**Exercise aim:** Your answer must be the full listing, reproduced exactly.

**Supplied material:**
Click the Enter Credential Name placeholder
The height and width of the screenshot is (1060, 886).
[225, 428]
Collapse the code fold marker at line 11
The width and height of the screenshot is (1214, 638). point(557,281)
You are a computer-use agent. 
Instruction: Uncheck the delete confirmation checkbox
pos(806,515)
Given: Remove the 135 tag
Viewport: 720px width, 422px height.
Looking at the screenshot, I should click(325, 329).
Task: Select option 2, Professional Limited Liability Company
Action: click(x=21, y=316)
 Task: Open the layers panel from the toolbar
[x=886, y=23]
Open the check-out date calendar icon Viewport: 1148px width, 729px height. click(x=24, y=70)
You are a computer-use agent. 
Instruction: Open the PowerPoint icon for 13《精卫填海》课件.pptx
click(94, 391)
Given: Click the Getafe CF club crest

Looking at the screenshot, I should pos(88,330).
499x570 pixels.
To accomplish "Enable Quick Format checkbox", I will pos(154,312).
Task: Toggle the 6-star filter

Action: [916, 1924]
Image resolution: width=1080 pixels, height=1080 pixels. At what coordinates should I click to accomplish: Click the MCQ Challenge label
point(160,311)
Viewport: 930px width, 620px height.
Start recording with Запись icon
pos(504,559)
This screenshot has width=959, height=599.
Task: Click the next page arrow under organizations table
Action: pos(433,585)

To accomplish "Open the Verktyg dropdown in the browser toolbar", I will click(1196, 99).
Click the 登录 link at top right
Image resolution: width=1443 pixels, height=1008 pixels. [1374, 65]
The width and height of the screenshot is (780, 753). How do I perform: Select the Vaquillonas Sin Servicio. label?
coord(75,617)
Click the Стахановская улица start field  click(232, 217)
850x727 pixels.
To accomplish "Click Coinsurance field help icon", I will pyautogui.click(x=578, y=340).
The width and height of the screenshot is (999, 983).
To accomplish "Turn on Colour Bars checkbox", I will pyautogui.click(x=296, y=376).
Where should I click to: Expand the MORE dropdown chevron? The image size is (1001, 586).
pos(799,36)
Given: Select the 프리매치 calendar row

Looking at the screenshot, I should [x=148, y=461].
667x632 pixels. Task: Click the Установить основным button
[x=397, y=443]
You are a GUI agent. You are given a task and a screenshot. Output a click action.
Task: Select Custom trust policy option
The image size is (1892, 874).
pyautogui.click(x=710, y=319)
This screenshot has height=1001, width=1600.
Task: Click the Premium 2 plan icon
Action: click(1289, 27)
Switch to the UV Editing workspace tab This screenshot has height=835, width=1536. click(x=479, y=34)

**Exercise output:**
Click the Enter Credential Name placeholder
The height and width of the screenshot is (1060, 886).
[225, 428]
Collapse the code fold marker at line 11
The width and height of the screenshot is (1214, 638). point(557,281)
You are a computer-use agent. 
Instruction: Uncheck the delete confirmation checkbox
pos(806,515)
Given: Remove the 135 tag
Viewport: 720px width, 422px height.
Looking at the screenshot, I should click(325, 329).
Task: Select option 2, Professional Limited Liability Company
Action: click(x=21, y=316)
 Task: Open the layers panel from the toolbar
[x=886, y=23]
Open the check-out date calendar icon Viewport: 1148px width, 729px height. click(x=24, y=70)
You are a computer-use agent. 
Instruction: Open the PowerPoint icon for 13《精卫填海》课件.pptx
click(94, 391)
Given: Click the Getafe CF club crest

Looking at the screenshot, I should pos(88,330).
499x570 pixels.
To accomplish "Enable Quick Format checkbox", I will pos(154,312).
Task: Toggle the 6-star filter

Action: [916, 1924]
Image resolution: width=1080 pixels, height=1080 pixels. At what coordinates should I click to accomplish: Click the MCQ Challenge label
point(160,311)
Viewport: 930px width, 620px height.
Start recording with Запись icon
pos(504,559)
This screenshot has width=959, height=599.
Task: Click the next page arrow under organizations table
Action: pos(433,585)

To accomplish "Open the Verktyg dropdown in the browser toolbar", I will click(1196, 99).
Click the 登录 link at top right
Image resolution: width=1443 pixels, height=1008 pixels. [1374, 65]
The width and height of the screenshot is (780, 753). How do I perform: Select the Vaquillonas Sin Servicio. label?
coord(75,617)
Click the Стахановская улица start field  click(232, 217)
850x727 pixels.
To accomplish "Click Coinsurance field help icon", I will pyautogui.click(x=578, y=340).
The width and height of the screenshot is (999, 983).
To accomplish "Turn on Colour Bars checkbox", I will pyautogui.click(x=296, y=376).
Where should I click to: Expand the MORE dropdown chevron? The image size is (1001, 586).
pos(799,36)
Given: Select the 프리매치 calendar row

Looking at the screenshot, I should [x=148, y=461].
667x632 pixels. Task: Click the Установить основным button
[x=397, y=443]
You are a GUI agent. You are given a task and a screenshot. Output a click action.
Task: Select Custom trust policy option
The image size is (1892, 874).
pyautogui.click(x=710, y=319)
This screenshot has height=1001, width=1600.
Task: Click the Premium 2 plan icon
Action: click(1289, 27)
Switch to the UV Editing workspace tab This screenshot has height=835, width=1536. click(x=479, y=34)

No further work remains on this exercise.